Thousands of people on Sunday participated in a ceremonial journey over the Edmund Pettus Bridge in Selma, AL, to mark the 47th anniversary of Bloody Sunday. But this year’s event had a more modern purpose — to protest tough new voting laws in Alabama and other states around the nation — that sadly was too similar to the original march’s goal, fighting for the right to vote for people of color. Some, like Amelia Boynton Robinson, 100, who was there in 1965 when demonstrators were attacked by the police with tear gas and billy clubs, were pushed across the bridge in wheelchairs.
“That we find ourselves leading a new march for voting rights in Alabama and across this country as opposed to re-enacting the old march is sad and makes you angry,” said NAACP President Benjamin Todd Jealous. “This march taking place all week from Selma to Montgomery is extremely relevant to both our present and our history. We thought fights like this were a thing of the past, a milestone of the mid-20th century, but will now be remembered as the most defining battle of the early 21st century.”

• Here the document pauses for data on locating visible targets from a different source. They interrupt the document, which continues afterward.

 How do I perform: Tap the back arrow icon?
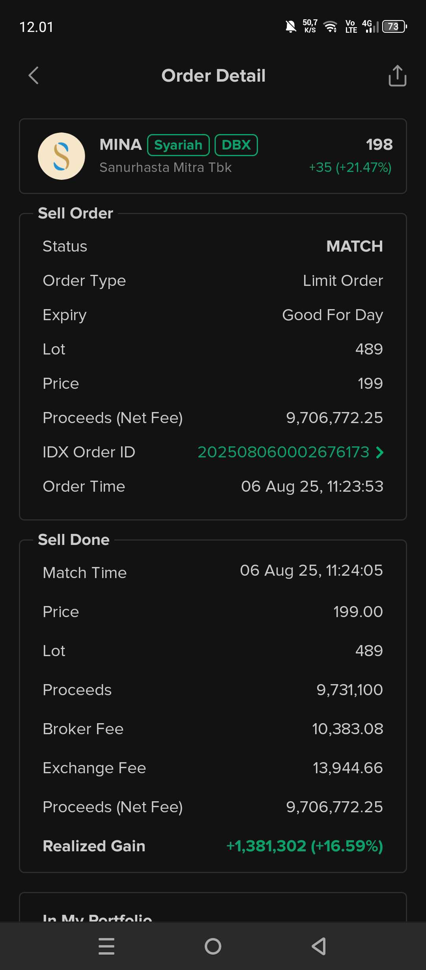(34, 75)
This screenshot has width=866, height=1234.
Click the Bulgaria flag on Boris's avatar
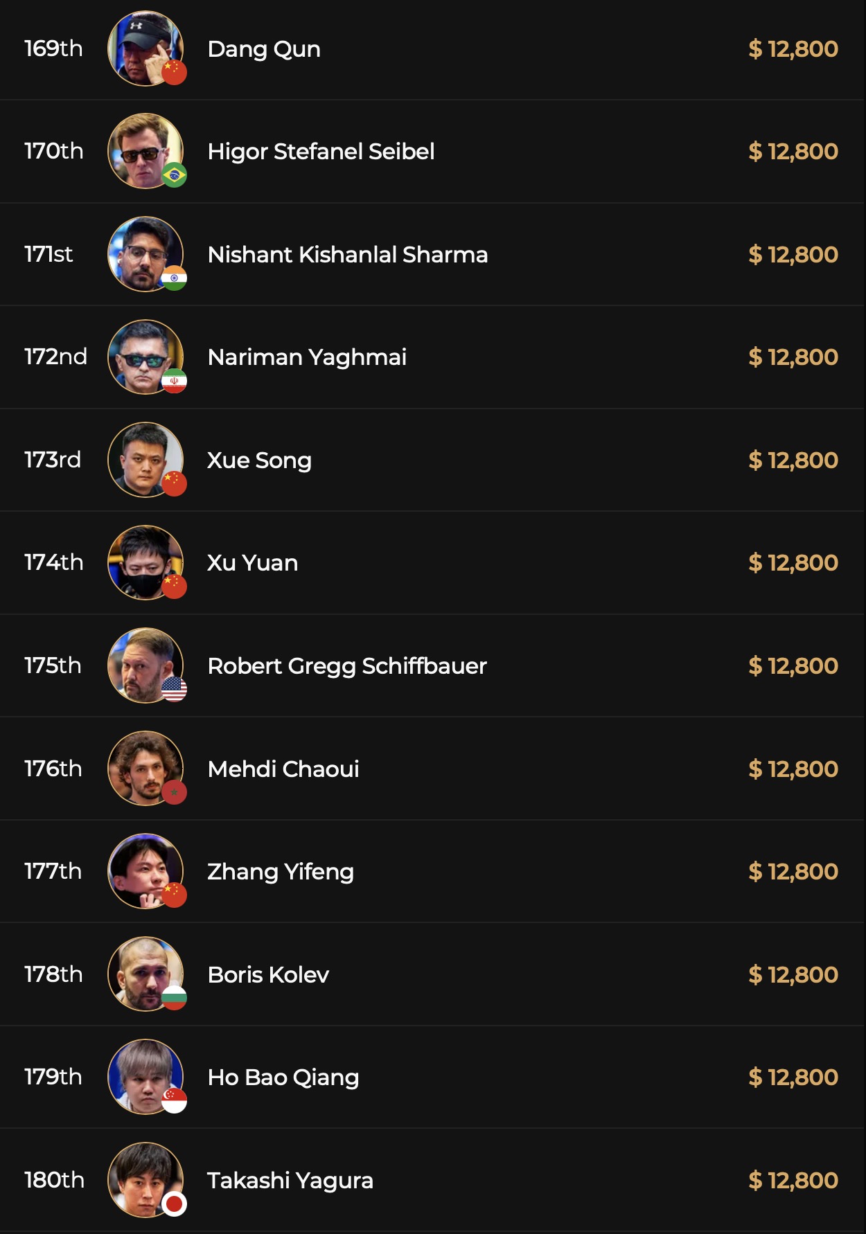point(174,998)
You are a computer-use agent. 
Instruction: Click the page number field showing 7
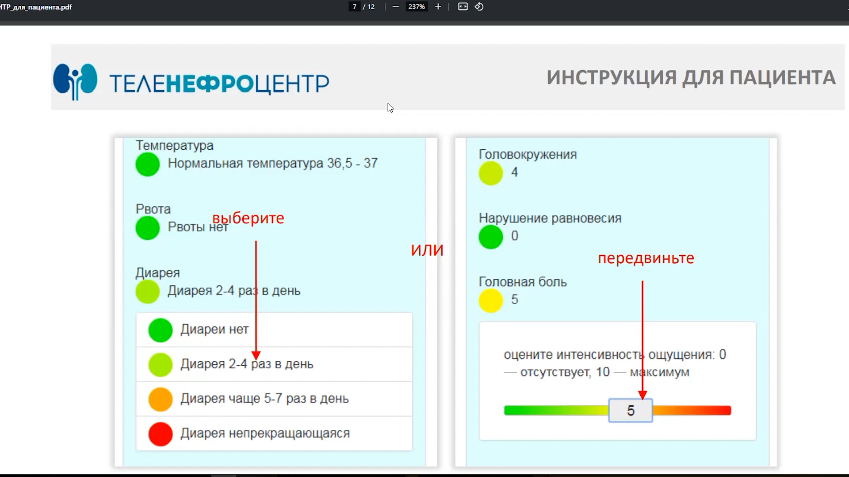click(x=354, y=7)
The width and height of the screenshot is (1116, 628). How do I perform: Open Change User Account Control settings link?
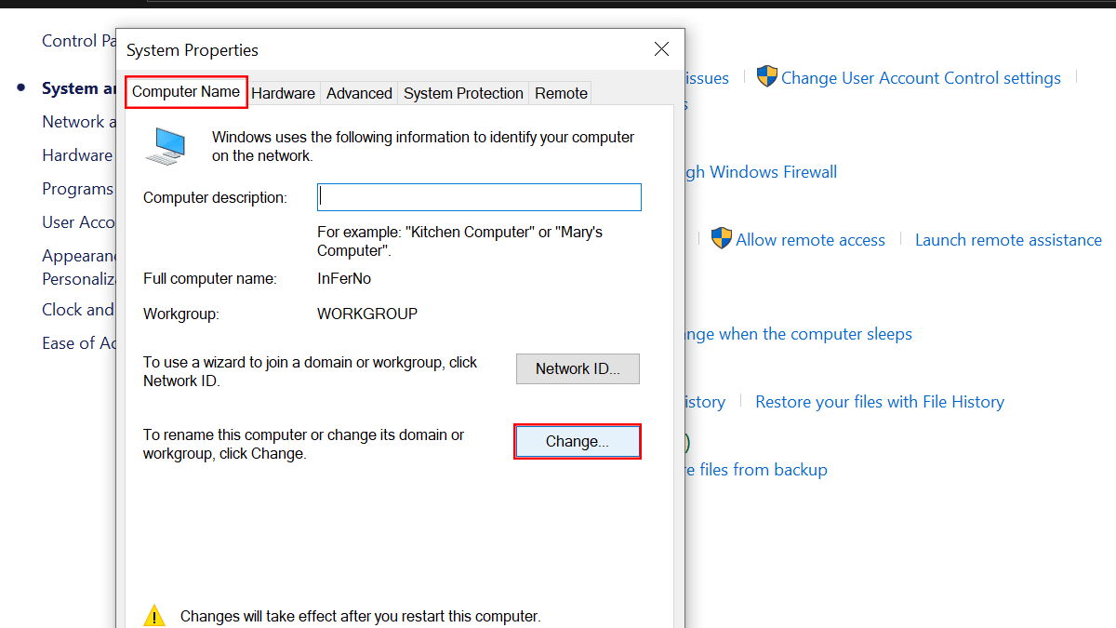[x=921, y=78]
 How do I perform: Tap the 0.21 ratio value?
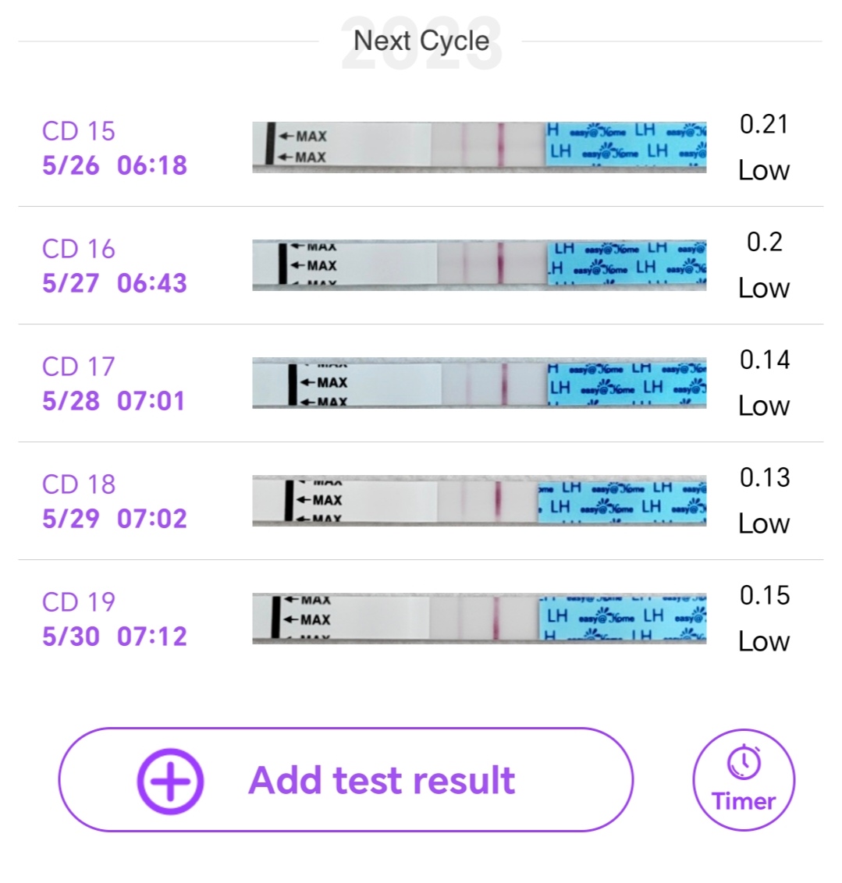pyautogui.click(x=764, y=124)
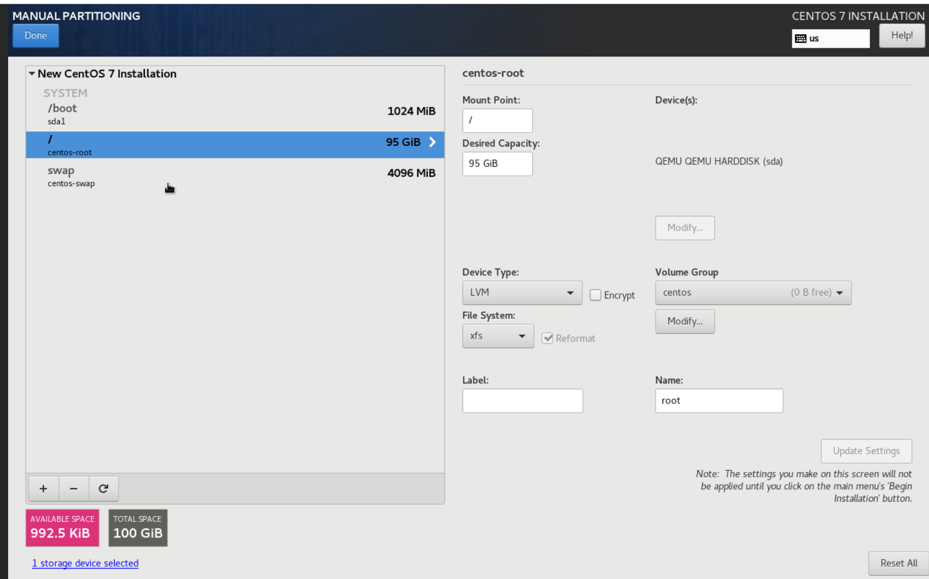Screen dimensions: 929x579
Task: Click the keyboard layout icon labeled us
Action: (801, 39)
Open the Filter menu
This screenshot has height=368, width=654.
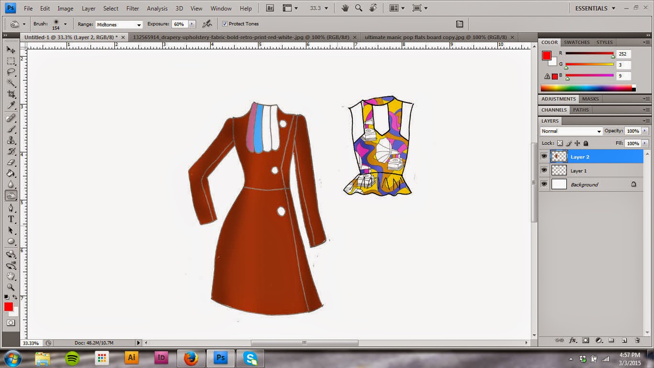[x=133, y=9]
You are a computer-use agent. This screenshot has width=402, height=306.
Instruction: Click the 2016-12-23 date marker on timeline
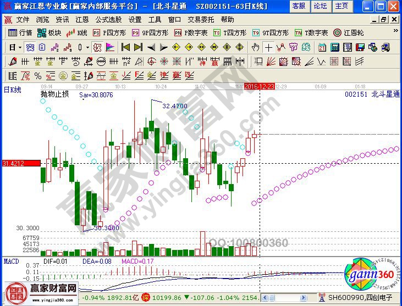[259, 86]
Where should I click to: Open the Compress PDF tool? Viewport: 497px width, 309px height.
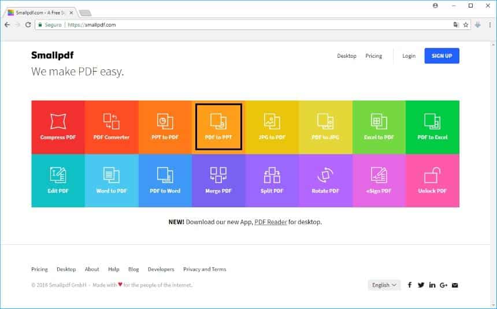pyautogui.click(x=58, y=127)
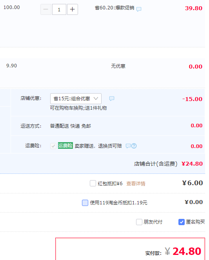Click the minus button to decrease quantity
Image resolution: width=209 pixels, height=260 pixels.
[x=46, y=9]
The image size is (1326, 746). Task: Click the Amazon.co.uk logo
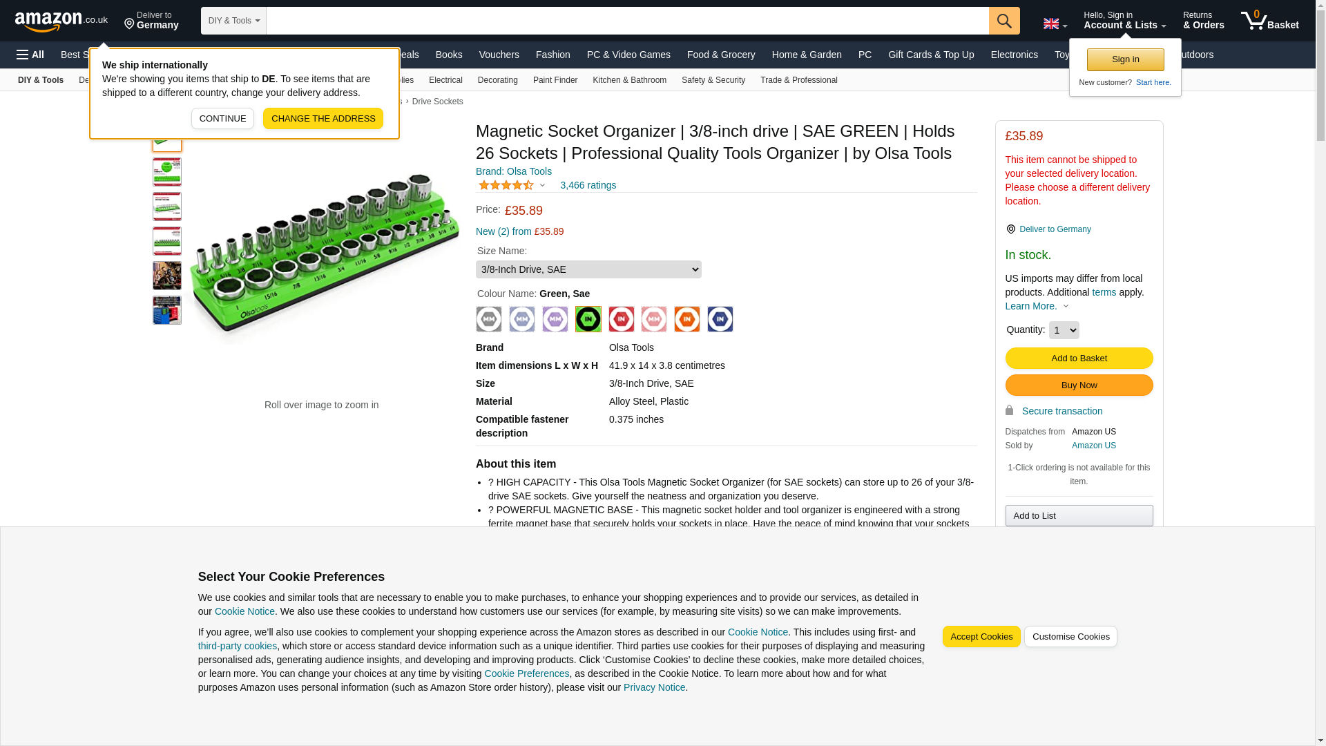[61, 21]
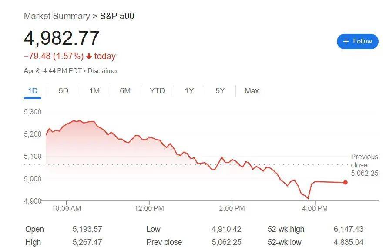This screenshot has width=383, height=247.
Task: Open the Market Summary breadcrumb link
Action: pyautogui.click(x=57, y=16)
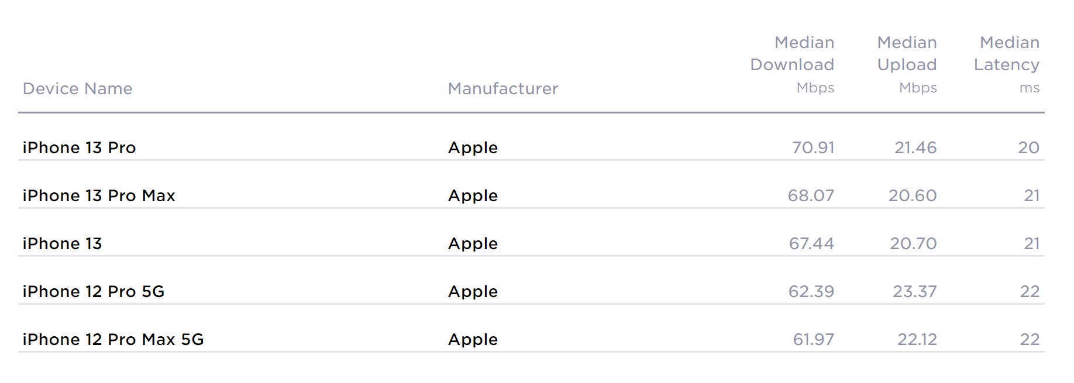Select the iPhone 13 Pro row name
The width and height of the screenshot is (1074, 383).
pos(79,147)
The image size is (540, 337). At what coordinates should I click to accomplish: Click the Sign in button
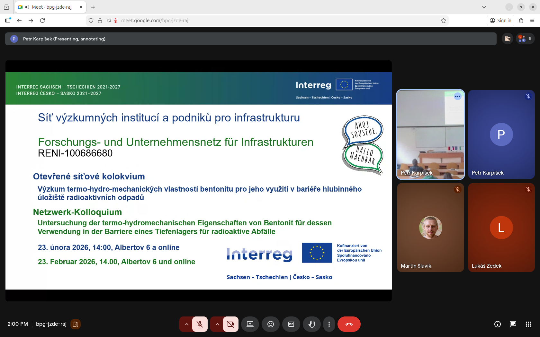(500, 21)
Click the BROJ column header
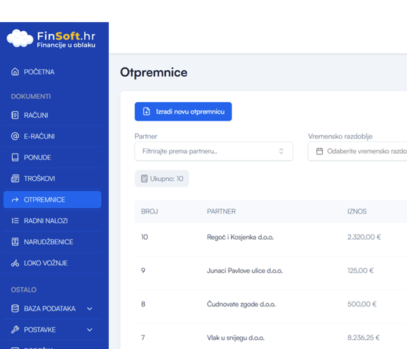 [x=149, y=211]
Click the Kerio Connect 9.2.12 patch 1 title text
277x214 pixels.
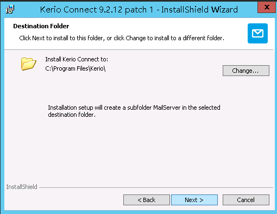(x=97, y=10)
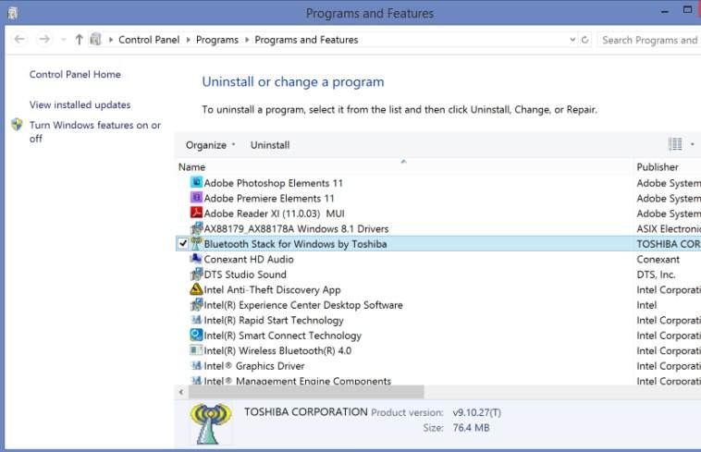Viewport: 701px width, 452px height.
Task: Open the view options dropdown arrow
Action: click(693, 145)
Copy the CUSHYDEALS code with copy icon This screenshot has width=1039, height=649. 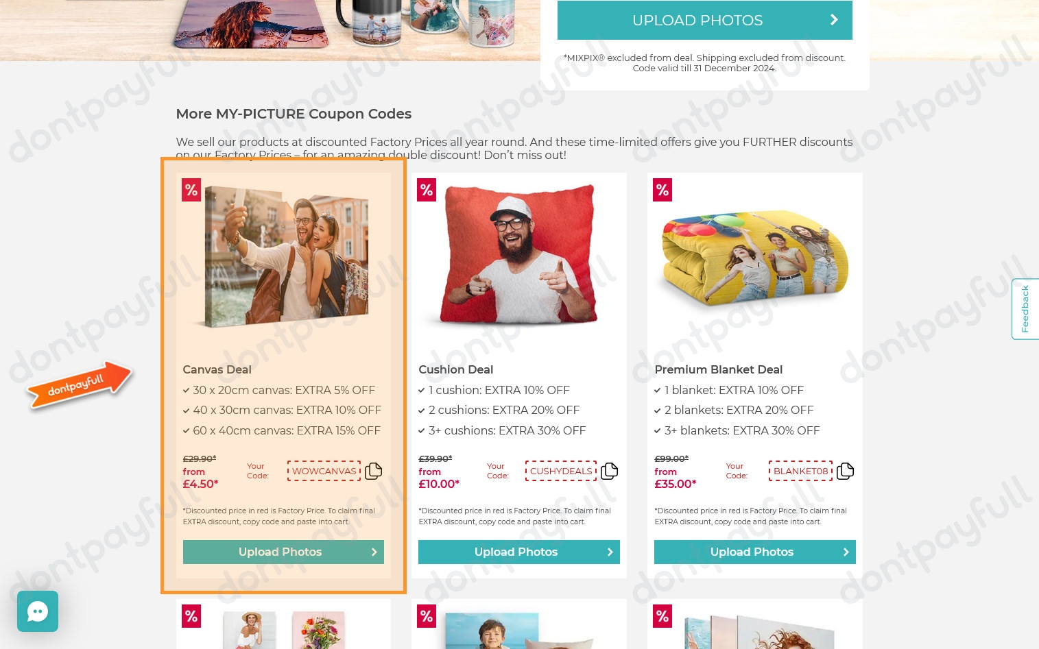[609, 471]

Alabama’s new law requiring voters to present photo identification at the polls will go into effect in 2014. This week’s protest also is in opposition to an immigration law that will require police to determine citizenship status during traffic stops and government agencies to verify legal residency for employment, enrolling a child in school, renewing license plates and other transactions.
Jealous said that lawmakers looked at the high voter turnout in 2008, when the largest and most diverse electorate turned out at the polls and said “yes,” so now they’re saying “no” by trying to suppress the vote in 2012.
“The reality is that opponents of voting rights and people pushing these laws are doing it to hold back the future by targeting students and the black and brown vote,” he said. “Young African-Americans need to get involved and stand up because their vote is being attacked and their future is being defined.”